Heat shock regulatory gene htpR influences rates of protein degradation and expression of the lon gene in Escherichia coli.

Upon a shift to high temperature, Escherichia coli increase their rate of protein degradation and also the expression of a set of "heat shock" genes. Nonsense mutants of htpR (also called hin), suppressed by a temperature-sensitive suppressor, show lower expression of heat shock genes at 30 degrees C and fail to respond to a shift to 42 degrees C. These mutants were found to have a lower capacity to degrade abnormal or incomplete proteins than that of wild-type cells.
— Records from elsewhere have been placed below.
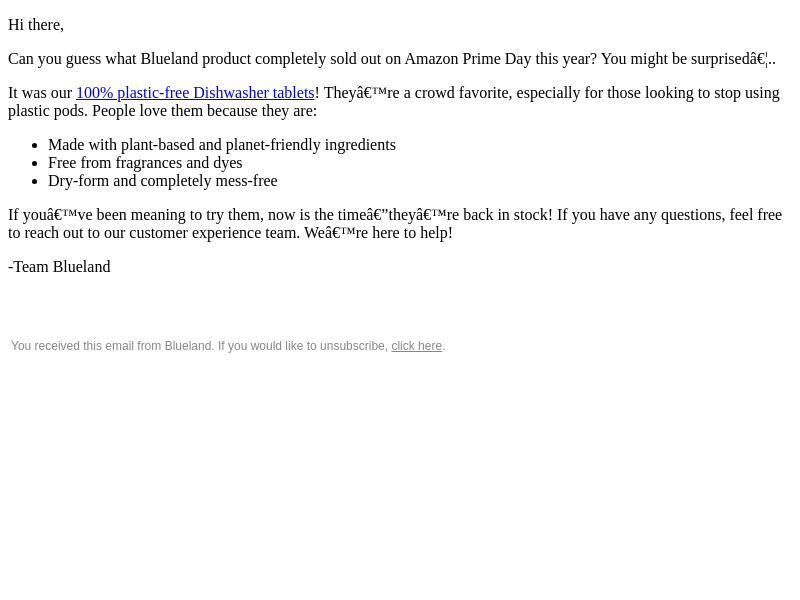The image size is (800, 600).
Task: Click the first bullet point marker
Action: (35, 146)
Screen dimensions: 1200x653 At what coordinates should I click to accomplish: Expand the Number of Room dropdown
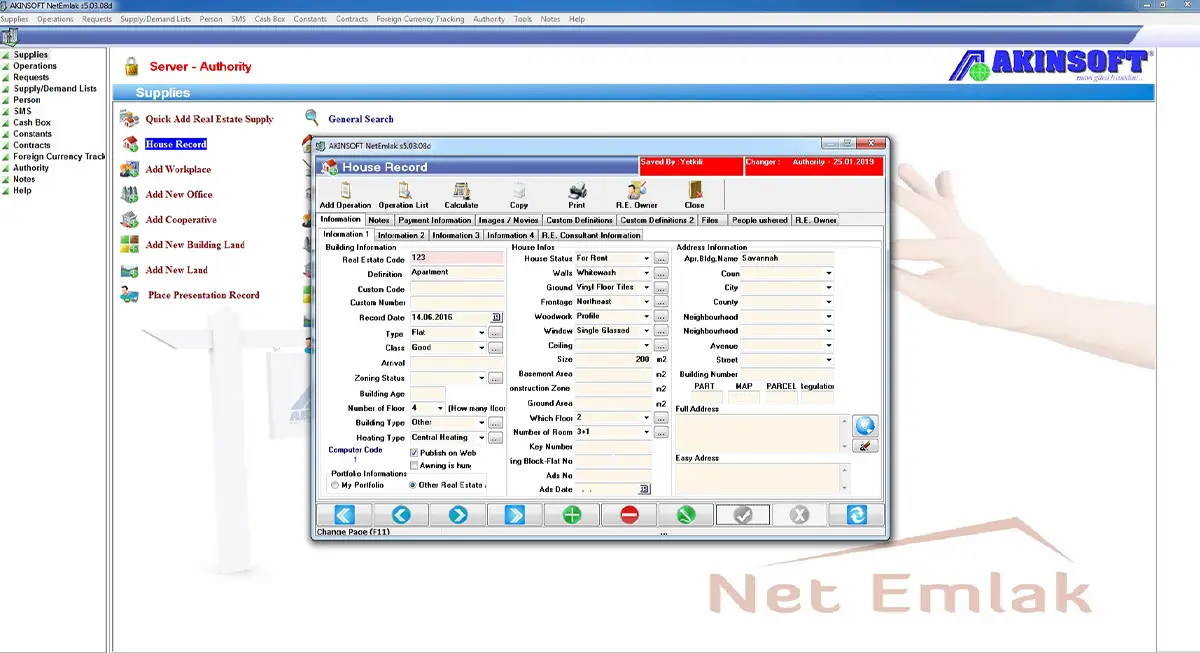pos(647,433)
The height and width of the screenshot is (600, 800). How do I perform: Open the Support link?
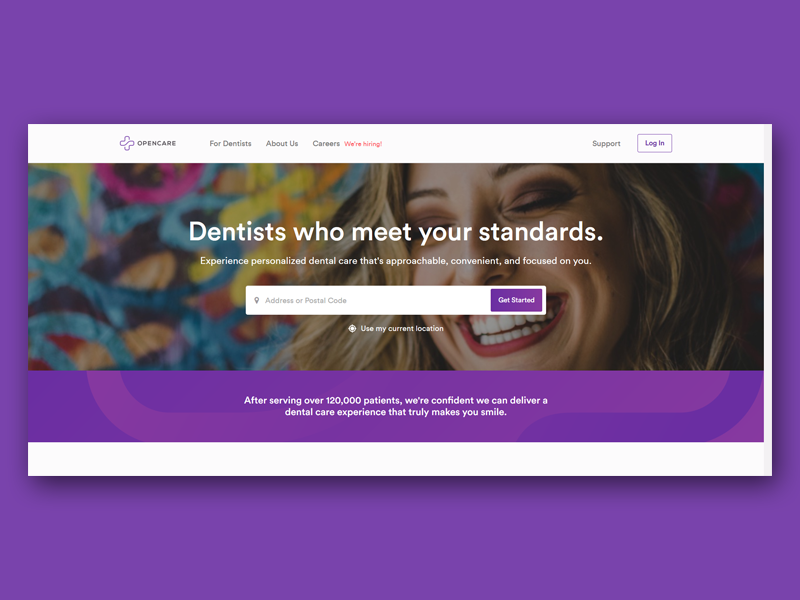pyautogui.click(x=606, y=143)
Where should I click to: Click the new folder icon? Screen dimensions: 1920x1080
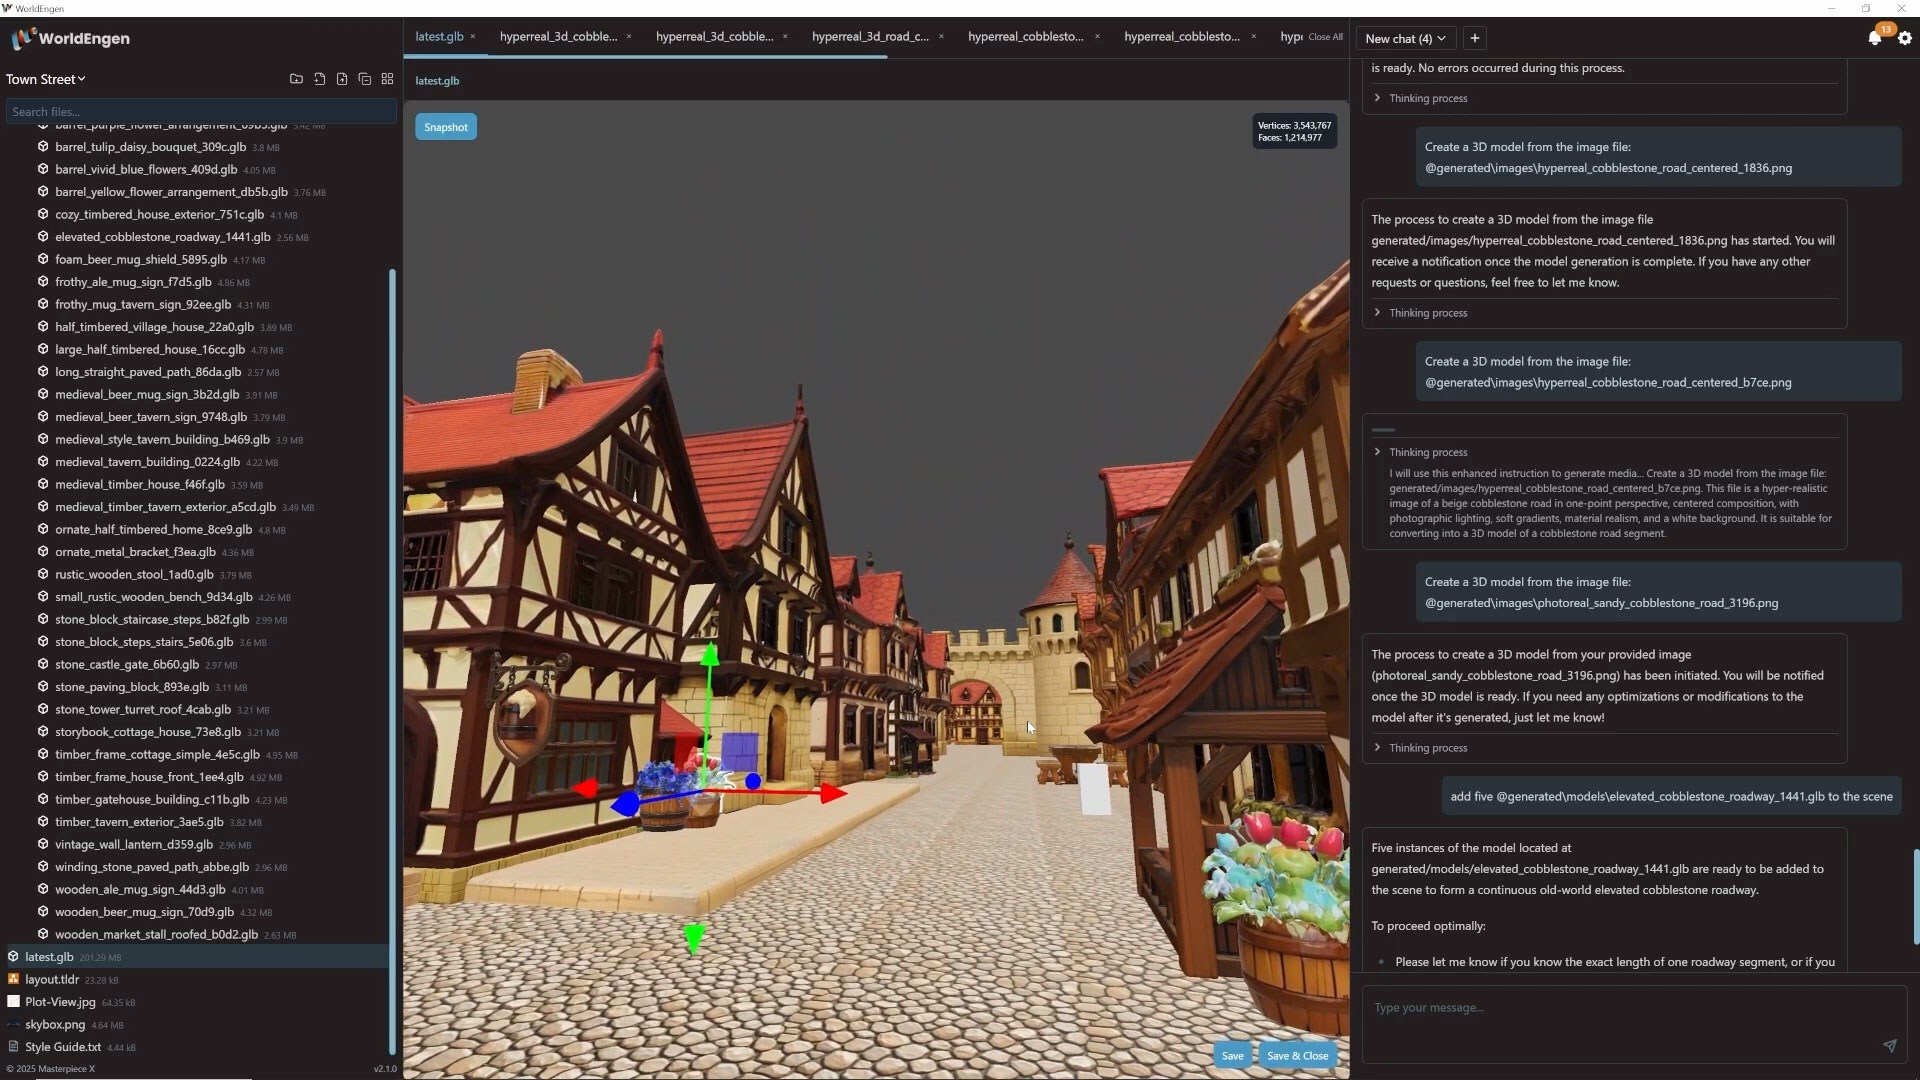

This reduction in proteolysis equals or exceeds that in lon mutants, which encode a defective ATP-dependent protease, protease La, and is particularly large in htpR lon double mutants. The activity of protease La was higher in wild-type cells than in htpR mutants grown at 30 degrees C and increased upon shift to 42 degrees C only in the wild type. To determine whether htpR influences transcription of the lon gene, a lon-lacZ operon fusion was utilized. Introduction of the htpR mutation reduced transcription from the lon promoter at 30 degrees C and 37 degrees C. This defect was corrected by a plasmid (pFN97) carrying the wild-type htpR allele. Induction of the heat shock response with ethanol had little or no effect in htpR mutants but stimulated lon transcription 2-3 fold in wild-type cells and htpR cells carrying pFN97. Thus, lon appears to be a heat shock gene, and increased synthesis of protease La under stressful conditions may help to prevent the accumulation of damaged cellular protein.[1]